◆ What this task involves:
Please retype the records below, starting at the line that contains "Task: Click the browser share icon" and stopping after the line that contains "pyautogui.click(x=626, y=408)".

Items listed in a dataset
§

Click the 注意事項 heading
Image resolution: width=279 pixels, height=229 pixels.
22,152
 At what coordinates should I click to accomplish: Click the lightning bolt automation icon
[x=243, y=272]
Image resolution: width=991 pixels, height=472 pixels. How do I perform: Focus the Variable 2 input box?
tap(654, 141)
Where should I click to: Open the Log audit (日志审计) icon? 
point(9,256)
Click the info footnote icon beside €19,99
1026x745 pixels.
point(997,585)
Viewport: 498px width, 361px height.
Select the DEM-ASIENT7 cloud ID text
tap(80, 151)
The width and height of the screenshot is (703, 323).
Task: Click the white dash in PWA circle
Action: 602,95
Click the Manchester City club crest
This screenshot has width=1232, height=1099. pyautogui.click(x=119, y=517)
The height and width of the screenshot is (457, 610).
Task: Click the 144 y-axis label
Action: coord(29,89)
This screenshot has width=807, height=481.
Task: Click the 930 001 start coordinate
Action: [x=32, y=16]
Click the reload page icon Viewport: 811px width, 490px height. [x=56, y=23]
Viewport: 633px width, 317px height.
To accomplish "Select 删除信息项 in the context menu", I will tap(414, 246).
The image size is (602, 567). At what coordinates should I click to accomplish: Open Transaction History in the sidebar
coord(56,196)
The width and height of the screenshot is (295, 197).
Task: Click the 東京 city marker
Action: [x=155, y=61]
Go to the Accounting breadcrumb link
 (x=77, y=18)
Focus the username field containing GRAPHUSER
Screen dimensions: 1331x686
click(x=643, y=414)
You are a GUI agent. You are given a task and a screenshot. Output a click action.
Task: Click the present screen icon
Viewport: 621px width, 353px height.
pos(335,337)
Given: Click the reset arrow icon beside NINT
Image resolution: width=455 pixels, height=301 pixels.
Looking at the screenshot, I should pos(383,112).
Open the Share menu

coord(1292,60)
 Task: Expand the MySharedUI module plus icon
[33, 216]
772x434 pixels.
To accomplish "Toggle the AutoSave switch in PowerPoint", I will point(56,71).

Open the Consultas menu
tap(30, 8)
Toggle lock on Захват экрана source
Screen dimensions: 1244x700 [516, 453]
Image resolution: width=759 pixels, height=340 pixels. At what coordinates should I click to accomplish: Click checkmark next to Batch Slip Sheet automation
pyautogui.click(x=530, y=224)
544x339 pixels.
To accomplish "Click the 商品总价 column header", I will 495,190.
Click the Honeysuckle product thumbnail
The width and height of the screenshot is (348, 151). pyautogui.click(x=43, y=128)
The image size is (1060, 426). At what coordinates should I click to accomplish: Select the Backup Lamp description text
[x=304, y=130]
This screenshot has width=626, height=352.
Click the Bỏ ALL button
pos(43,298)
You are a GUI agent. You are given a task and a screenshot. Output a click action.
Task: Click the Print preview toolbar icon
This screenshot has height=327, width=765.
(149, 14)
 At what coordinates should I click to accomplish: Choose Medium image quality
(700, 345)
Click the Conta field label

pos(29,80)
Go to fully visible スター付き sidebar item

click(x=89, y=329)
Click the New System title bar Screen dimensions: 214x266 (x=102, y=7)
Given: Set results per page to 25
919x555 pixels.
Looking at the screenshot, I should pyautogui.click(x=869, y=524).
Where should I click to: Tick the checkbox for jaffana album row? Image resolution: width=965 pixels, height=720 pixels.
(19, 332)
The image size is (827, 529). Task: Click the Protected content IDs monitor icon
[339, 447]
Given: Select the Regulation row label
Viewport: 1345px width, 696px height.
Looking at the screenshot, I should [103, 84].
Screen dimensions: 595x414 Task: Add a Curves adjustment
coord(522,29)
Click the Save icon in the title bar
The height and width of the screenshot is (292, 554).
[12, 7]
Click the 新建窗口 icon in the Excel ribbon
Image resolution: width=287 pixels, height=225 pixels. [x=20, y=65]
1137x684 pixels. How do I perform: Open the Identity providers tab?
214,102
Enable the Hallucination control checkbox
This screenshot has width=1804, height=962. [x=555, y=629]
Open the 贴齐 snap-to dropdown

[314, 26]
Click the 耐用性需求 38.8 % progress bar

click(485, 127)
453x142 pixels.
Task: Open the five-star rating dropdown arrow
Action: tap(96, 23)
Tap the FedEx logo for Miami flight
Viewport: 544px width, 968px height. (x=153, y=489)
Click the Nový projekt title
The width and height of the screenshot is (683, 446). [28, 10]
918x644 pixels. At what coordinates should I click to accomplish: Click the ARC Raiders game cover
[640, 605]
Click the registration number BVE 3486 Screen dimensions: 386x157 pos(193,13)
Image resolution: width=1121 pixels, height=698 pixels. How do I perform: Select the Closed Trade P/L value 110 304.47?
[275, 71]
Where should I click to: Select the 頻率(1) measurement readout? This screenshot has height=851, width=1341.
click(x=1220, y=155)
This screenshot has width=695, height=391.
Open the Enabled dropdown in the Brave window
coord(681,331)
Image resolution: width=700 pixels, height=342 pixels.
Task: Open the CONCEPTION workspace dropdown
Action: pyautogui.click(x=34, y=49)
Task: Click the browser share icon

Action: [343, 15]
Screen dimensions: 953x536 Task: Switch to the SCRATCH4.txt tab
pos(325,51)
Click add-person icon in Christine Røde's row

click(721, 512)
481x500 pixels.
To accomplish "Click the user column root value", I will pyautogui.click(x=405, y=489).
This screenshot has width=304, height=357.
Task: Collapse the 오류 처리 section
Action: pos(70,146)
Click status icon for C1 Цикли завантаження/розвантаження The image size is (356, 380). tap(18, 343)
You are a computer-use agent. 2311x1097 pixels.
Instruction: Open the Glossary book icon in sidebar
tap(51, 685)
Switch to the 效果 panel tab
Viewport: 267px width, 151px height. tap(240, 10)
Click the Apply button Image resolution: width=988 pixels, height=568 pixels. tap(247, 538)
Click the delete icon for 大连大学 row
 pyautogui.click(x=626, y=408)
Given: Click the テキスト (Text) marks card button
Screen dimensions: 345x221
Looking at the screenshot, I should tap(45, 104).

§

◆ Exercise output:
Task: Click the browser share icon

Action: [343, 15]
Screen dimensions: 953x536 Task: Switch to the SCRATCH4.txt tab
pos(325,51)
Click add-person icon in Christine Røde's row

click(721, 512)
481x500 pixels.
To accomplish "Click the user column root value", I will pyautogui.click(x=405, y=489).
This screenshot has width=304, height=357.
Task: Collapse the 오류 처리 section
Action: pos(70,146)
Click status icon for C1 Цикли завантаження/розвантаження The image size is (356, 380). tap(18, 343)
You are a computer-use agent. 2311x1097 pixels.
Instruction: Open the Glossary book icon in sidebar
tap(51, 685)
Switch to the 效果 panel tab
Viewport: 267px width, 151px height. tap(240, 10)
Click the Apply button Image resolution: width=988 pixels, height=568 pixels. tap(247, 538)
Click the delete icon for 大连大学 row
 pyautogui.click(x=626, y=408)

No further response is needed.